Pretrain, finetune and deploy AI models on multiple GPUs, TPUs with zero code changes.
https://lightning.ai
Apache License 2.0
28.01k stars 3.36k forks source link

ModelCheckpoint does not work when using the monitor #19929

Closed QianhangFeng closed 3 months ago

QianhangFeng commented 3 months ago

Bug description

def on_validation_epoch_end(self):
    # spider score calculation on different beam size
    # ...
    self.log("spider", value=max_spider, sync_dist=True)

#################

checkpoint_callback = ModelCheckpoint(
    dirpath=model_output_dir,
    filename='{epoch:02d}-{spider:.4f}',
    monitor='spider',
    save_top_k=1,
    mode='max',
    auto_insert_metric_name=True,
    verbose=True
)
logger = CSVLogger(log_output_dir, name=config['exp_name'])
trainer = pl.Trainer(max_epochs=50, devices=[0, 1, 2, 3], num_sanity_val_steps=0, callbacks=checkpoint_callback, logger=logger)

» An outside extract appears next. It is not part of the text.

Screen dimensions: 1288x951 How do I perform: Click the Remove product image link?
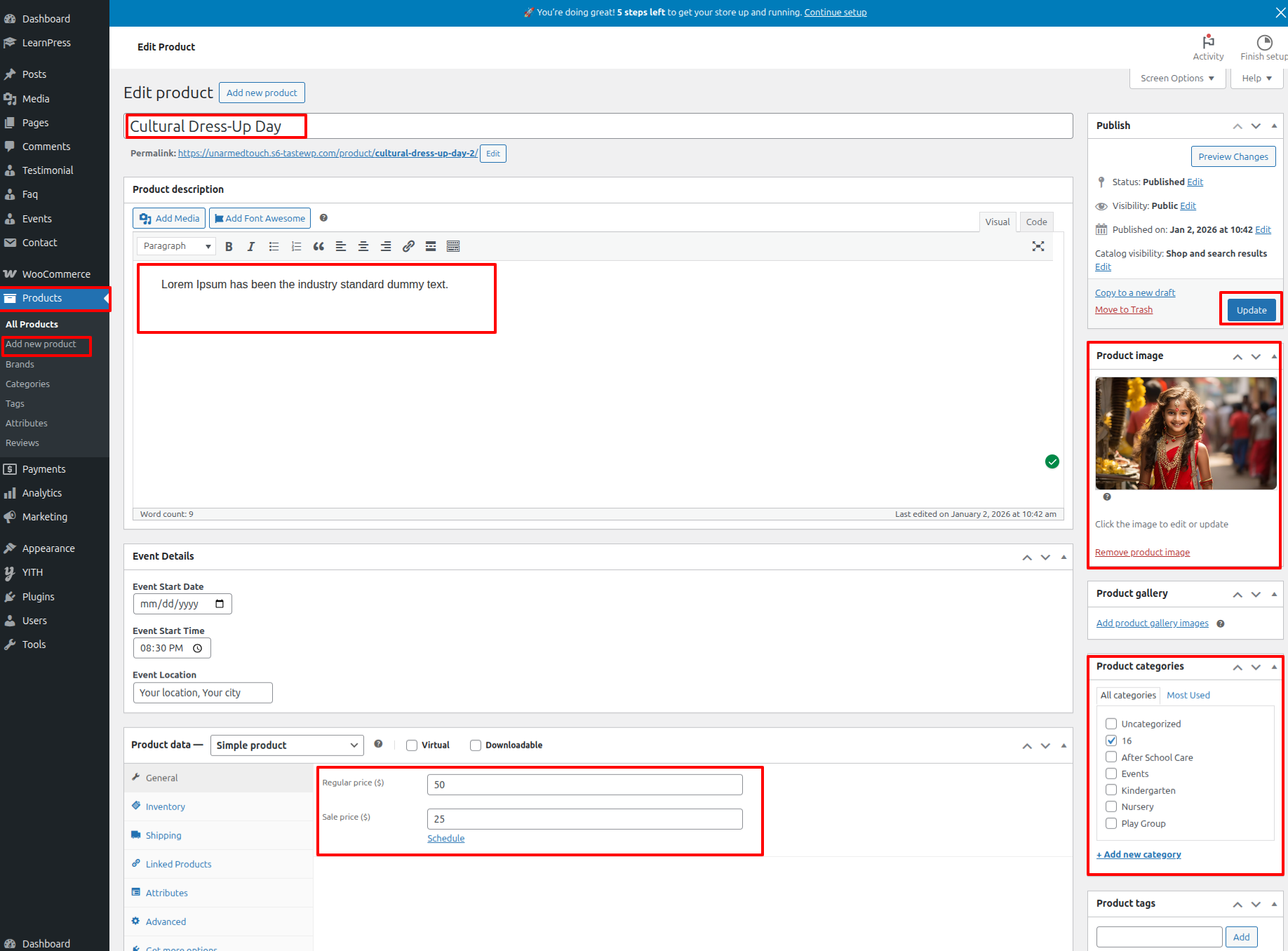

I plan to calculate the spider score after each epoch and save the model with the highest score, but it doesn't work. However, the logger can work well and track spider on each epoch. I originally planned to save the model manually, but I found that on_validation_epoch_end would be executed by multiple GPUs and the results were different in the same epoch.

What version are you seeing the problem on?

master

How to reproduce the bug

No response

Error messages and logs

# Error messages and logs here please

Environment

Current environment ``` #- Lightning Component (e.g. Trainer, LightningModule, LightningApp, LightningWork, LightningFlow): #- PyTorch Lightning Version (e.g., 1.5.0): #- Lightning App Version (e.g., 0.5.2): #- PyTorch Version (e.g., 2.0): #- Python version (e.g., 3.9): #- OS (e.g., Linux): #- CUDA/cuDNN version: #- GPU models and configuration: #- How you installed Lightning(`conda`, `pip`, source): #- Running environment of LightningApp (e.g. local, cloud): ```

More info

No response

cc @carmocca @awaelchli

awaelchli commented 3 months ago

Hi @QianhangFeng

I'm happy to help here, but I'd like to see a clear description and runnable code example to understand what is not working. Without this, it's unclear what is happening or what you are expecting. Thanks!